Indicator data request flow diagram

The visualizer transforms the indicator data to the visualization code to be rendered on the client application (e.g., dashboard, HTML page, and widget).

Conclusion

In the last few years, there has been an increasing interest in the automatic analysis of educational data to enhance the learning experience, a research area referred to as learning analytics (LA). Significant research has been conducted in LA. However, most of the LA approaches to date are focusing on centralized learning settings. Driven by the demands of the new networked and increasingly complex learning environments, there is a need to scale LA up which requires a shift from closed LA systems to open LA ecosystems.
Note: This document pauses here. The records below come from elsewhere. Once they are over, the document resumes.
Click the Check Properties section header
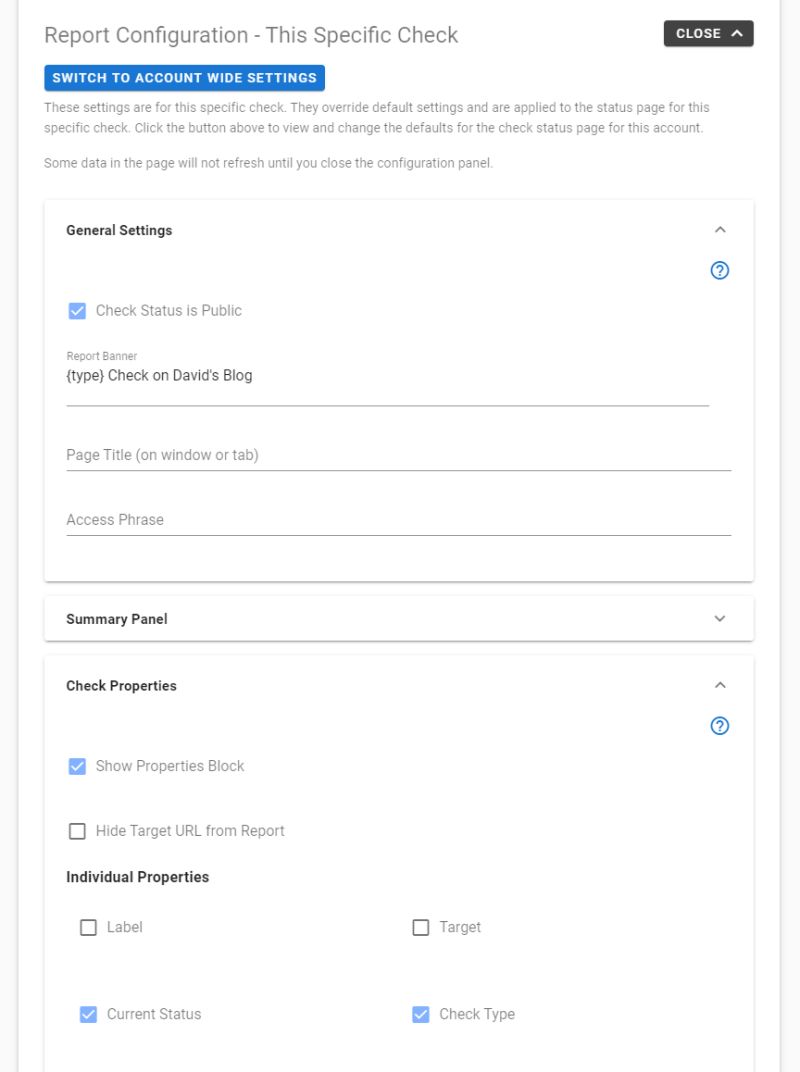The image size is (800, 1072). click(x=120, y=685)
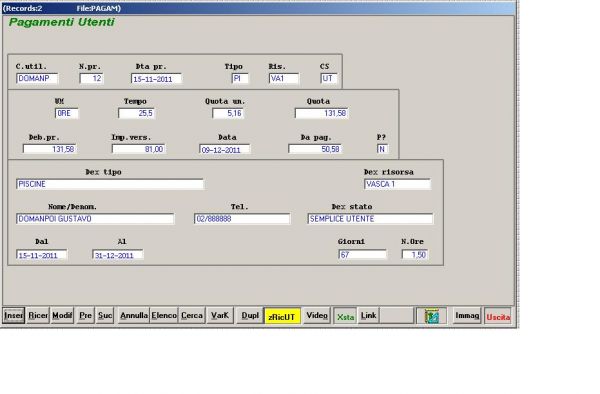
Task: Click the Inser button
Action: [x=14, y=316]
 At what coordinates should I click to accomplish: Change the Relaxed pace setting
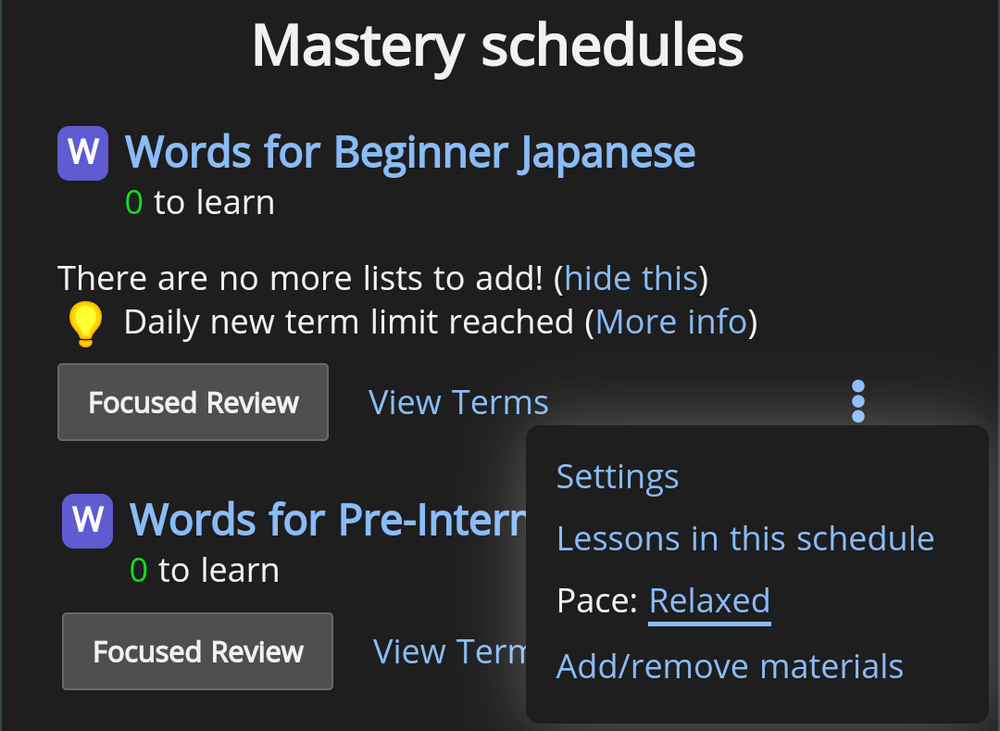coord(709,602)
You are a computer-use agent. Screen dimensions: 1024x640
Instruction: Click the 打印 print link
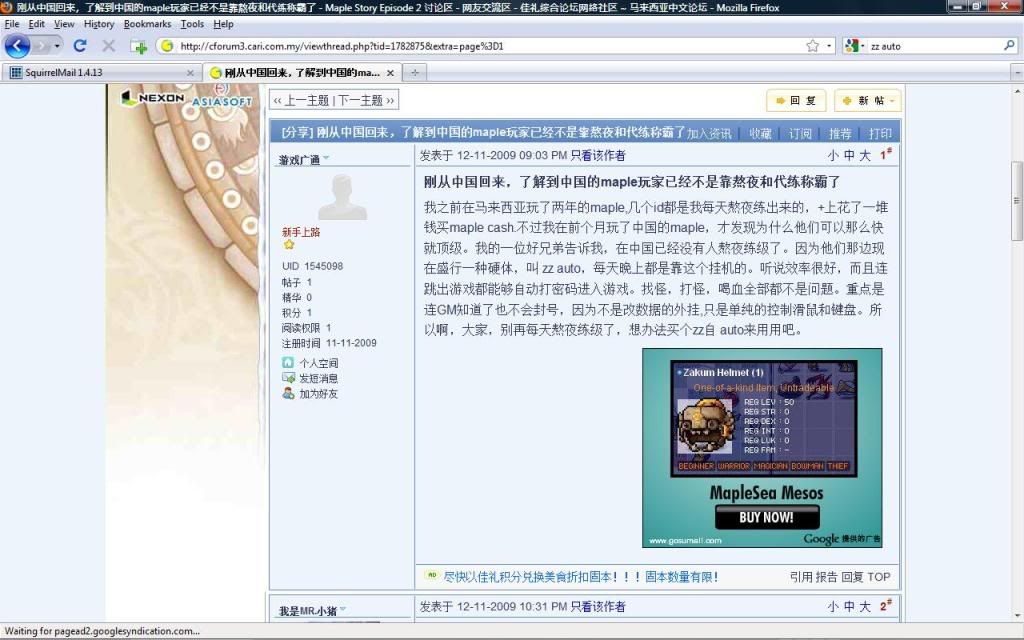pos(880,133)
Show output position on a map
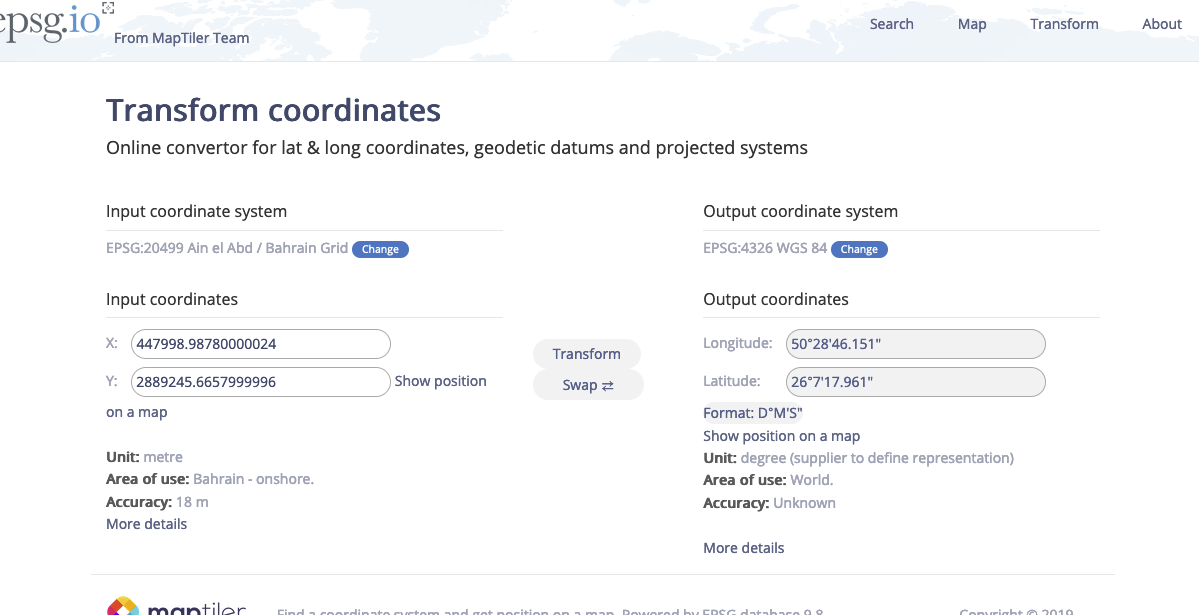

In this chapter, we discussed open learning analytics as an emerging research field that has the potential to improve learning efficiency and effectiveness in open and networked learning environments. We further presented a vision for an open learning analytics ecosystem through a detailed discussion of user scenarios, requirements, technical architecture, and components of an open learning analytics platform. This chapter makes a significant contribution to LA research because it provides concrete conceptual and technical ideas toward an open learning analytics ecosystem, which have been lacking until now.